He smiled sadly. She might need her mother and her brother; but in the mood in which she had been for the last few months, they certainly did not need her. "Adelaide," said he, with that firmness which he knew so well how to combine with gentleness, without weakening it, "our whole future depends on this. If our lives are to grow together, we must begin. This is our opportunity."
She knew that Dory was not a man she could play fast and loose with, even had she been so disposed. Clearly, she must decide whether she intended to marry him, to make his life hers and her life his. She looked helplessly round. What but him was there to build on? Without him—She broke the long silence with, "That is true. We must begin." Then, after a pause during which she tried to think and found she couldn't, "Make up my mind for me."
"Let us be married day after to-morrow," said he. "We can leave for New
York on the one o'clock train and sail on Thursday."
"You had it planned!"
"I had several plans," he answered. "That's the best one."
What should she do? Impulsively—why, she did not know—she gave Dory her answer: "Yes, that is the best plan. I must begin—at once." And she started up, in a fever to be doing.
Dory, dazed by his unexpected, complete victory, went immediately, lest he should say or do something that would break or weaken the current of her aroused energy. He went without as much as touching her hand. Certainly, if ever man tempted fate to snatch from him the woman he loved, Dory did then; and at that time Del must, indeed, have been strongly drawn to him, or she would have been unable to persist.
The problem of the trousseau was almost as simple for her as for him. She had been extravagant and luxurious, had accumulated really unmanageable quantities of clothing of all kinds, far, far more than any woman without a maid could take care of. The fact that she had not had a maid was in part responsible for this superfluity. She had neither the time nor the patience for making or for directing the thousand exasperating little repairs that are necessary if a woman with a small wardrobe is always to look well. So, whenever repairs were necessary, she bought instead; and as she always kept herself fresh and perfect to the smallest detail she had to buy profusely. As soon as a dress or a hat or a blouse or a parasol, a pair of boots, slippers, stockings, or any of the costly, flimsy, all but unlaunderable underwear she affected, became not quite perfect, she put it aside against that vague day when she should have leisure or inclination for superintending a seamstress. Within two hours of her decision she had a seamstress in the house, and they and her mother were at work. There was no necessity to bother about new dresses. She would soon be putting off black, and she could get in Paris what she would then need.

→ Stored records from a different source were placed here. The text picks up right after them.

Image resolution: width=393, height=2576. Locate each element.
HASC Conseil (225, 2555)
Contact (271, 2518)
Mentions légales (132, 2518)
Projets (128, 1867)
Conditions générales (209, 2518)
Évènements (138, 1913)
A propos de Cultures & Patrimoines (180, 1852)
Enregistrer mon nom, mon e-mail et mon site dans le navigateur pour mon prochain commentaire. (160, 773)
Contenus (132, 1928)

In the whirlwind of those thirty-six hours, she had not a moment to think of anything but the material side of the wedding—the preparations for the journey and for the long absence. She was half an hour late in getting down to the front parlor for the ceremony, and she looked so tired from toil and lack of sleep that Dory in his anxiety about her was all but unconscious that they were going through the supposedly solemn marriage rite. Looking back on it afterwards, they could remember little about it—perhaps even less than can the average couple, under our social system which makes a wedding a social function, not a personal rite. They had once in jesting earnest agreed that they would have the word "obey" left out of the vows; but they forgot this, and neither was conscious of repeating "obey" after the preacher. Adelaide was thinking of her trunks, was trying to recall the things she felt she must have neglected in the rush; Dory was worrying over her paleness and the heavy circles under her eyes, was fretting about the train—Del's tardiness had not been in the calculations. Even the preacher, infected by the atmosphere of haste, ran over the sentences, hardly waiting for the responses. Adelaide's mother was hearing the trunks going down to the van, and was impatient to be where she could superintend—there was a very important small trunk, full of underclothes, which she was sure they were overlooking. Arthur was gloomily abstracted, was in fierce combat with the bitter and melancholy thoughts which arose from the contrast he could not but make—this simple wedding, with Dory Hargrave as her groom, when in other circumstances there would have been such pomp and grandeur. He and Mary the cook and Ellen the upstairs girl and old Miss Skeffington, generalissimo of the Hargrave household, were the only persons present keenly conscious that there was in progress a wedding, a supposedly irrevocable union of a man and woman for life and for death and for posterity. Even old Dr. Hargrave was thinking of what Dory was to do on the other side, was mentally going over the elaborate scheme for his son's guidance which he had drawn up and committed to paper. Judge Torrey, the only outsider, was putting into form the speech he intended to make at the wedding breakfast.
But there was no wedding breakfast—at least, none for bride and groom.
The instant the ceremony was over, Mary the cook whispered to Mrs.
Ranger: "Mike says they've just got time to miss the train."